[Saved entries]
··········

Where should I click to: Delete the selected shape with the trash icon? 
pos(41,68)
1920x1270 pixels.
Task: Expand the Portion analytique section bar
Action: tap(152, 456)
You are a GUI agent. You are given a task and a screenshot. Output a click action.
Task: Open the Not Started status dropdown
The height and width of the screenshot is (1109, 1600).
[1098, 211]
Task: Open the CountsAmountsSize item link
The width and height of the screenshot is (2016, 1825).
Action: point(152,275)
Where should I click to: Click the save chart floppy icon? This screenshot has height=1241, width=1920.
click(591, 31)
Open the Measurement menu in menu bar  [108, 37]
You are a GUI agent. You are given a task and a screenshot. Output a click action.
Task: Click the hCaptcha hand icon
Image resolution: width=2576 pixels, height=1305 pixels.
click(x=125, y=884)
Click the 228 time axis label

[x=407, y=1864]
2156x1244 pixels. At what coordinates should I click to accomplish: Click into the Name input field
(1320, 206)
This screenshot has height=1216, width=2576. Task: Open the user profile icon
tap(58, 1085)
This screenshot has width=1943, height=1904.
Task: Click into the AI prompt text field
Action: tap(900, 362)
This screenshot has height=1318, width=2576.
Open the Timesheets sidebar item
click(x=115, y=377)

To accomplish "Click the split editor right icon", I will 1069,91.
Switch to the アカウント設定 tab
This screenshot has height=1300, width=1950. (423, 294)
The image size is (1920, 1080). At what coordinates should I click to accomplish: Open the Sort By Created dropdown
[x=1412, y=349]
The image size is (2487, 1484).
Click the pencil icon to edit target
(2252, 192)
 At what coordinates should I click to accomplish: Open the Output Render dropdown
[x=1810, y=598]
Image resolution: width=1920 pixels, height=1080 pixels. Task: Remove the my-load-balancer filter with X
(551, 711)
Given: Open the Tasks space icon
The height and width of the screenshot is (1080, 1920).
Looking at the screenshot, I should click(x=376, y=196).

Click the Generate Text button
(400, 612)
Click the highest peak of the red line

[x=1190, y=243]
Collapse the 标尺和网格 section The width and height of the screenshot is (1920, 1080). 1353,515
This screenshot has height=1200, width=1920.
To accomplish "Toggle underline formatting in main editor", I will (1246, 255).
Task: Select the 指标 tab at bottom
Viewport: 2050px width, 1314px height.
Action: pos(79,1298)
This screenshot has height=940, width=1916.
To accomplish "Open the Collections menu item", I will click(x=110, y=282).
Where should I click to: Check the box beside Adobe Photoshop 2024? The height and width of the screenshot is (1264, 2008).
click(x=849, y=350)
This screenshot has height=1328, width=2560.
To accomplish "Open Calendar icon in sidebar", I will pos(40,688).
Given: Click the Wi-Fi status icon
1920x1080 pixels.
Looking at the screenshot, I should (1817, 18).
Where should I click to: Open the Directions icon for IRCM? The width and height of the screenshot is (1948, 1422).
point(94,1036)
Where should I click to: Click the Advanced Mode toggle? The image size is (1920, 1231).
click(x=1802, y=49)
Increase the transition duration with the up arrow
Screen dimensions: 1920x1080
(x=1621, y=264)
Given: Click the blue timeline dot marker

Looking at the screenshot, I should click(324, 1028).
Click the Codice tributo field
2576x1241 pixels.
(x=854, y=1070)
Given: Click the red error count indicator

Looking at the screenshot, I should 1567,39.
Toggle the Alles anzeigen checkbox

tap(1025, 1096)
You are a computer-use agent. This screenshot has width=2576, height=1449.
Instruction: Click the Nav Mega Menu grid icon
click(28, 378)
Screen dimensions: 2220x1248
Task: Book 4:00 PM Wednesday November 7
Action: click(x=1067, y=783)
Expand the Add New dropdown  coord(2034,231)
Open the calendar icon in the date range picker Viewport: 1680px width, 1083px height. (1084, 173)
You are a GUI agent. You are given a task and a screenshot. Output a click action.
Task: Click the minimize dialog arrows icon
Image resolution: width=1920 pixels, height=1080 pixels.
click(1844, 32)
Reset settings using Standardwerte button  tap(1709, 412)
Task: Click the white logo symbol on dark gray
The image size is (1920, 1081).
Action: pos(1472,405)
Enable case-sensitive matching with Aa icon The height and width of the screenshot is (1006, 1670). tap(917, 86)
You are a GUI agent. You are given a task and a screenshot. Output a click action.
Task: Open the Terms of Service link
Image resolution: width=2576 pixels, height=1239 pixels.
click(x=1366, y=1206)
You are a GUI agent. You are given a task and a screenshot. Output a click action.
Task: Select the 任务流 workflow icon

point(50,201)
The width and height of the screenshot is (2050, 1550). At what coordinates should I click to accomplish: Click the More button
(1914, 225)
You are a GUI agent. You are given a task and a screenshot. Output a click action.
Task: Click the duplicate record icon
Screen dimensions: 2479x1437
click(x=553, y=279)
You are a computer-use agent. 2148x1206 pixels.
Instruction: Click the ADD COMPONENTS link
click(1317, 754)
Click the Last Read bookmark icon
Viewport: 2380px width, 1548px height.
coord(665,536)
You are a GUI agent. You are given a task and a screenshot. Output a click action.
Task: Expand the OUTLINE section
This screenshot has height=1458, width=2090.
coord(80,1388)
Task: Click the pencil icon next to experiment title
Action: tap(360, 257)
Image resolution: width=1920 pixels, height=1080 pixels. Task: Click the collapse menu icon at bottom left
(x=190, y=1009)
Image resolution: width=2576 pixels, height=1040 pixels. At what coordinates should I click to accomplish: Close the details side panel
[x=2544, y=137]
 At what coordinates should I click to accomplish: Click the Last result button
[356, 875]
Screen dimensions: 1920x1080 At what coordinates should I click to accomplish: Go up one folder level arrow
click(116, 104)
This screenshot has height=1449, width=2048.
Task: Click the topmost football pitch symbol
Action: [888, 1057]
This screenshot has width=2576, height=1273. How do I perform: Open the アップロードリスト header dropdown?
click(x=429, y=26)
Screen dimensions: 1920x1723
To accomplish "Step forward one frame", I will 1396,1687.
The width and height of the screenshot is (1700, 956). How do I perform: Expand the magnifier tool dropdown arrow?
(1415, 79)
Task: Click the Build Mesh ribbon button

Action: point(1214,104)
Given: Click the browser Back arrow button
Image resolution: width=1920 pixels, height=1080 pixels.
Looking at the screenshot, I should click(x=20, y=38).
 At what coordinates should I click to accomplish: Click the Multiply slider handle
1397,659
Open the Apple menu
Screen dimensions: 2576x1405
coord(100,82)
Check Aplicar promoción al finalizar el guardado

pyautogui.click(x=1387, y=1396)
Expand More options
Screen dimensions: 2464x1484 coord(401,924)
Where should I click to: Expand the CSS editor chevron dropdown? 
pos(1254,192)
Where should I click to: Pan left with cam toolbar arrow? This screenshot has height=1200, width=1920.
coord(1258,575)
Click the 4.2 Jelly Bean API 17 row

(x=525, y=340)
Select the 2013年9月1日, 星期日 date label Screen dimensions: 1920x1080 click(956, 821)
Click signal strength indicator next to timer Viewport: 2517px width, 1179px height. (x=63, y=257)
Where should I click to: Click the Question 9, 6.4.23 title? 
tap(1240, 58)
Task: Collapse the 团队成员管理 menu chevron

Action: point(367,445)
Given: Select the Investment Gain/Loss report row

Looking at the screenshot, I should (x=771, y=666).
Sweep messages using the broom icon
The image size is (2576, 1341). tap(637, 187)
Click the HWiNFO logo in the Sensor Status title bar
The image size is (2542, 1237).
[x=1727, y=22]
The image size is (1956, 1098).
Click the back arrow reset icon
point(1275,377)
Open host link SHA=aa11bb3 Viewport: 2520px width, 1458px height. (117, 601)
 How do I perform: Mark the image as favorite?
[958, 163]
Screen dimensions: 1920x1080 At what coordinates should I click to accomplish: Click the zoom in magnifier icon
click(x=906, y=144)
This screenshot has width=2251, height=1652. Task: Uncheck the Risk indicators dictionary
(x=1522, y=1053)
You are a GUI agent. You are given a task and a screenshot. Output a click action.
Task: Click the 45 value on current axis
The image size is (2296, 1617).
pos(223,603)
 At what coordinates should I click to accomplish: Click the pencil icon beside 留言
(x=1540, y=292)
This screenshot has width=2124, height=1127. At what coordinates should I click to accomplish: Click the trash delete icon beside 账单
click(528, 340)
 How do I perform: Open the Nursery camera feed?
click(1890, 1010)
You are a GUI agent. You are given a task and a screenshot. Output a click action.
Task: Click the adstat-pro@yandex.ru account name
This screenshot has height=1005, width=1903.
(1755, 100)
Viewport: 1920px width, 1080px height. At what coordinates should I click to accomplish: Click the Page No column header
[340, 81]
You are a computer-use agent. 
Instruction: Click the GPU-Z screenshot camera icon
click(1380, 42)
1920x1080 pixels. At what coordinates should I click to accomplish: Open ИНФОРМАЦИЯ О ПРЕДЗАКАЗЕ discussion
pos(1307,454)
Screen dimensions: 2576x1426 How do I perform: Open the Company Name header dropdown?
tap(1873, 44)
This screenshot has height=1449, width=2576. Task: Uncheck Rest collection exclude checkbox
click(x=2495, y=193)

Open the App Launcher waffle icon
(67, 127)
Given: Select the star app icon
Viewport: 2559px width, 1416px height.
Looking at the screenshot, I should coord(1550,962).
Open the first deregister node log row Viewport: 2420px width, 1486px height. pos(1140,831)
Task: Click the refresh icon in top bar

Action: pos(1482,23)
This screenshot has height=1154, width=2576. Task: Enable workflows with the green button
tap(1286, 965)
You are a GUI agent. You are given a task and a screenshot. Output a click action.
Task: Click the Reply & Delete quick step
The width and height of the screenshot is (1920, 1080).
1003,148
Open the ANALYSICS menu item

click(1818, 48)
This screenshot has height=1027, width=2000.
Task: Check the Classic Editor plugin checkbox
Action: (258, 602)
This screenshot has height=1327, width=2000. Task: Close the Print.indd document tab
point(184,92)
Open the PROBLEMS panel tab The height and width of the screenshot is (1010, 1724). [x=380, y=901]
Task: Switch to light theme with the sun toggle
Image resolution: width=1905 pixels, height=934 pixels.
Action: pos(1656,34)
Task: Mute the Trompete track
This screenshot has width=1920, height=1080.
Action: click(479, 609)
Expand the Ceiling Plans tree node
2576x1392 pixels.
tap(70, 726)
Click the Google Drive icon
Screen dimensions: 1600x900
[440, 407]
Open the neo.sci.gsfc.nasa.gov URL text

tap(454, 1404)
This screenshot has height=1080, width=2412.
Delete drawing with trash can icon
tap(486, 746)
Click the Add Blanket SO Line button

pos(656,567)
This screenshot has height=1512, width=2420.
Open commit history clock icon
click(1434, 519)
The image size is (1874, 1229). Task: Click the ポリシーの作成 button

··········

### Task prompt
An exact copy of the lines above, from the one containing "This screenshot has height=1327, width=2000." down to the one containing "Task: Switch to" and including both, is the whole answer; retype it and nothing else.

### Exercise output
This screenshot has height=1327, width=2000. Task: Close the Print.indd document tab
point(184,92)
Open the PROBLEMS panel tab The height and width of the screenshot is (1010, 1724). [x=380, y=901]
Task: Switch to light theme with the sun toggle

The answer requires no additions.